======== SUPPLIED DATA
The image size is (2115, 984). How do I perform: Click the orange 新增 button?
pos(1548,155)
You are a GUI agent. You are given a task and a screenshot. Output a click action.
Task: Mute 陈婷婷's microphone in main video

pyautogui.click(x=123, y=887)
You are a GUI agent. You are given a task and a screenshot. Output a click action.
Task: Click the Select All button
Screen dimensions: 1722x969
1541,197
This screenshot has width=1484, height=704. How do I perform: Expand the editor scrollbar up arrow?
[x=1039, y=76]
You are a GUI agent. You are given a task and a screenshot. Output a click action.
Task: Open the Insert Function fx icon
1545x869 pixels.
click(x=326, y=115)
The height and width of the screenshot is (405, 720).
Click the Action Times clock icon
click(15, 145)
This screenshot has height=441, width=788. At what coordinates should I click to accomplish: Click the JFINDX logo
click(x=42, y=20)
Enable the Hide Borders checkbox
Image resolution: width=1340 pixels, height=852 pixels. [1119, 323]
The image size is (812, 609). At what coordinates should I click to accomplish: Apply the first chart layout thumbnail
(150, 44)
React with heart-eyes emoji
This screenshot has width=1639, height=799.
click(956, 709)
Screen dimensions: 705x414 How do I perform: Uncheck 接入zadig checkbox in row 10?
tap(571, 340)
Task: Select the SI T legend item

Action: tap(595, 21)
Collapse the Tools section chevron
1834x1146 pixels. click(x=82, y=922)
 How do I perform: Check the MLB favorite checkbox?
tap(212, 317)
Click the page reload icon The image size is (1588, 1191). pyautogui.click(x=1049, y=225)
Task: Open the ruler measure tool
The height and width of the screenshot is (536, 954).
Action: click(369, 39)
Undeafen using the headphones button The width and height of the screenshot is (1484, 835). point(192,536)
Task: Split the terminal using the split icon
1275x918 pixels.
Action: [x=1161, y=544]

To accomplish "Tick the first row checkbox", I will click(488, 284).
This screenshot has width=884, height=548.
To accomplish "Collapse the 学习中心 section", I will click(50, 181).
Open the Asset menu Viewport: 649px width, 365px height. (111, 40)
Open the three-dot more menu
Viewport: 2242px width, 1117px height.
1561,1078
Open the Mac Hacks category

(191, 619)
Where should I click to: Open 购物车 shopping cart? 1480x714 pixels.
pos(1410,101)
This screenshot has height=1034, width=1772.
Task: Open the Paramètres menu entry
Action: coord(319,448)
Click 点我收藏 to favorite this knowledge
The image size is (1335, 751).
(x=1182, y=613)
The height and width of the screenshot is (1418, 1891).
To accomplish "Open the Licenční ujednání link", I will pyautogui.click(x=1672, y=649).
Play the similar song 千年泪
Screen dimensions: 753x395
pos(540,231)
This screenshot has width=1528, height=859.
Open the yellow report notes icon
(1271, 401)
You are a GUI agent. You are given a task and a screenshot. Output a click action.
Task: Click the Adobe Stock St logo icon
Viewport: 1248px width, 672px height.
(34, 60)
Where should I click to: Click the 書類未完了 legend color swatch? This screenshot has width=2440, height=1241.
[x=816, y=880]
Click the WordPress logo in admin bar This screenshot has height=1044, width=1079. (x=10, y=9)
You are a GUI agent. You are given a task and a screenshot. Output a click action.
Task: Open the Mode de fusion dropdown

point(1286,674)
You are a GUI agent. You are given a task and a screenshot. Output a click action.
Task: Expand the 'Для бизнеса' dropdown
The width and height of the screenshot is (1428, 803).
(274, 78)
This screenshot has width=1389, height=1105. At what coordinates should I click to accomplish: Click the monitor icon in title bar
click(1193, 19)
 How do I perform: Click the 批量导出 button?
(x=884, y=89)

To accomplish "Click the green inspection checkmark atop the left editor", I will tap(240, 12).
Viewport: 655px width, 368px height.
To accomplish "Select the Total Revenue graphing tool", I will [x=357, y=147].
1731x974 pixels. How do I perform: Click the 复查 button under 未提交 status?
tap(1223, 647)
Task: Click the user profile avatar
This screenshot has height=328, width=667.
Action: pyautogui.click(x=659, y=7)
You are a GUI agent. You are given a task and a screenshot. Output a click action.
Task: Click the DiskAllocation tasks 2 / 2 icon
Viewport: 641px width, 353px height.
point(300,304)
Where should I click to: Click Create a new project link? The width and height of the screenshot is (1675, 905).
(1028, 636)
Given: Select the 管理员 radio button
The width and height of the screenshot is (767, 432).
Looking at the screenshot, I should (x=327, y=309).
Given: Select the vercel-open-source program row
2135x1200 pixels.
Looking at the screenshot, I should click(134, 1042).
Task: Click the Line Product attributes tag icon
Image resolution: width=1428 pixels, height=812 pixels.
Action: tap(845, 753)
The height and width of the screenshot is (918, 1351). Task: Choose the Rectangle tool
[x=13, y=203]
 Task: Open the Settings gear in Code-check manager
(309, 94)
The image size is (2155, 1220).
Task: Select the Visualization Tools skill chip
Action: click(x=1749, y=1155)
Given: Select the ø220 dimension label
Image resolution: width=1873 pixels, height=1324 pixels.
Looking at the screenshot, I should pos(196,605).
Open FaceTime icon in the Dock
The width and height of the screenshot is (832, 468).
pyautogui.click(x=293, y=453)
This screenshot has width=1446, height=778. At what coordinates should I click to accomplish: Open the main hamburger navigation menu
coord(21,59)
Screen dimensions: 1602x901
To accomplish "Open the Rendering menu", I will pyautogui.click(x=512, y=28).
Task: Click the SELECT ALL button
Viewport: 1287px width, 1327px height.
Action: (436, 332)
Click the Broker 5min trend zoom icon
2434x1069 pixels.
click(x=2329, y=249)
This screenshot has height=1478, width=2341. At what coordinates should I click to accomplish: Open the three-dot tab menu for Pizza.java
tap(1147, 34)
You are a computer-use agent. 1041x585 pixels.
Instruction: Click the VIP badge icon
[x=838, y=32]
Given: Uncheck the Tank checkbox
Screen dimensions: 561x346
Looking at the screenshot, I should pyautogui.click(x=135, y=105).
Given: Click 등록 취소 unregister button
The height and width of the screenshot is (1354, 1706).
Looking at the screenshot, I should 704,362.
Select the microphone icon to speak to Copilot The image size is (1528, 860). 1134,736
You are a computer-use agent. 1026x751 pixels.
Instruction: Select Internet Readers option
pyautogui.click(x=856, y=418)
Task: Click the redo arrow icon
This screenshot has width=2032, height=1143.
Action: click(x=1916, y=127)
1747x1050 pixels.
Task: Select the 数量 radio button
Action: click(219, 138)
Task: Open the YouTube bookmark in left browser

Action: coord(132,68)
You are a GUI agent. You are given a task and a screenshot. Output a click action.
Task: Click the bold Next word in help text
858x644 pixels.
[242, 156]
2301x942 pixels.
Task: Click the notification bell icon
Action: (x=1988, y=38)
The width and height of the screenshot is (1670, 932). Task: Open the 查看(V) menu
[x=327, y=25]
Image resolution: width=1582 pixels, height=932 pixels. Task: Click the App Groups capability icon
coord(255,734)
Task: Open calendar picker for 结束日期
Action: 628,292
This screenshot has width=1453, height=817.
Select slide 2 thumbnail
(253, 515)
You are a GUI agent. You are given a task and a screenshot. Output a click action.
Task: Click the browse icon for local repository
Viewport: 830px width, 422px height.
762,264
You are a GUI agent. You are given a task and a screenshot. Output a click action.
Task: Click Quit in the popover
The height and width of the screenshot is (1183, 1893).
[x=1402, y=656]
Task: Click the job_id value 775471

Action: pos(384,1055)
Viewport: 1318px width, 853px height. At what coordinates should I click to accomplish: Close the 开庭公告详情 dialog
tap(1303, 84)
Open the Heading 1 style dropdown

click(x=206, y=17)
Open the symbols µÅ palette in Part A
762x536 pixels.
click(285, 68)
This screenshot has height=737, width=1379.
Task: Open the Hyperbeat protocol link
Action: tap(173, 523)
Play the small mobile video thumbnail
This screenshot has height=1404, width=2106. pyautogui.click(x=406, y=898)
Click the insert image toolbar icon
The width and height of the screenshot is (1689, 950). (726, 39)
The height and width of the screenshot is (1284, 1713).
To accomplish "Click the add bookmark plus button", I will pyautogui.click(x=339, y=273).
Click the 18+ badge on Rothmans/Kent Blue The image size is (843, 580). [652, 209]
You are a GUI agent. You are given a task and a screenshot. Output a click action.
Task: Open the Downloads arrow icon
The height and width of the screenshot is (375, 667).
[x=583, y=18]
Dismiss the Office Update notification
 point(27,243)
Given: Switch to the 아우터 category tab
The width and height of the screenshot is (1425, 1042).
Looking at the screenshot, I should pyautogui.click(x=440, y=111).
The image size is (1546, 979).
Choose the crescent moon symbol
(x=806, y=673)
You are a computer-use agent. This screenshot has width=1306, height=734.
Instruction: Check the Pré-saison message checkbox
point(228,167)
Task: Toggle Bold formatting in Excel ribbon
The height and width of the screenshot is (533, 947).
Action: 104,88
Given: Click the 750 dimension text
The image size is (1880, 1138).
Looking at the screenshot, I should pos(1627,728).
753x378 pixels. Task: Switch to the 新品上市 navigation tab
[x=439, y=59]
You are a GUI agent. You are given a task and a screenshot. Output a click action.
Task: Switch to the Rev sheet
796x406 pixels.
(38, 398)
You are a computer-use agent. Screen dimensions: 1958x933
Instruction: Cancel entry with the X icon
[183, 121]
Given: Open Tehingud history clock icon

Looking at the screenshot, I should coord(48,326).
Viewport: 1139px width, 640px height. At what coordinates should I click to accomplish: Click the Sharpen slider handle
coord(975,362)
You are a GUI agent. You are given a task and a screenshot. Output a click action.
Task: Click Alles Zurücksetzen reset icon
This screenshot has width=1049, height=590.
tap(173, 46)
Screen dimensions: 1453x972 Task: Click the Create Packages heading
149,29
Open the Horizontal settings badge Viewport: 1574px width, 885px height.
================
**YOUR GOAL**
From the entries above, extract only the lines running from the one containing "The width and height of the screenshot is (832, 468)." through the one containing "Task: Click the redo arrow icon", inclusive.

**ANSWER SPACE**
The width and height of the screenshot is (832, 468).
pyautogui.click(x=293, y=453)
This screenshot has width=1446, height=778. At what coordinates should I click to accomplish: Open the main hamburger navigation menu
coord(21,59)
Screen dimensions: 1602x901
To accomplish "Open the Rendering menu", I will pyautogui.click(x=512, y=28).
Task: Click the SELECT ALL button
Viewport: 1287px width, 1327px height.
Action: (436, 332)
Click the Broker 5min trend zoom icon
2434x1069 pixels.
click(x=2329, y=249)
This screenshot has height=1478, width=2341. At what coordinates should I click to accomplish: Open the three-dot tab menu for Pizza.java
tap(1147, 34)
You are a computer-use agent. 1041x585 pixels.
Instruction: Click the VIP badge icon
[x=838, y=32]
Given: Uncheck the Tank checkbox
Screen dimensions: 561x346
Looking at the screenshot, I should pyautogui.click(x=135, y=105).
Given: Click 등록 취소 unregister button
The height and width of the screenshot is (1354, 1706).
Looking at the screenshot, I should 704,362.
Select the microphone icon to speak to Copilot The image size is (1528, 860). 1134,736
You are a computer-use agent. 1026x751 pixels.
Instruction: Select Internet Readers option
pyautogui.click(x=856, y=418)
Task: Click the redo arrow icon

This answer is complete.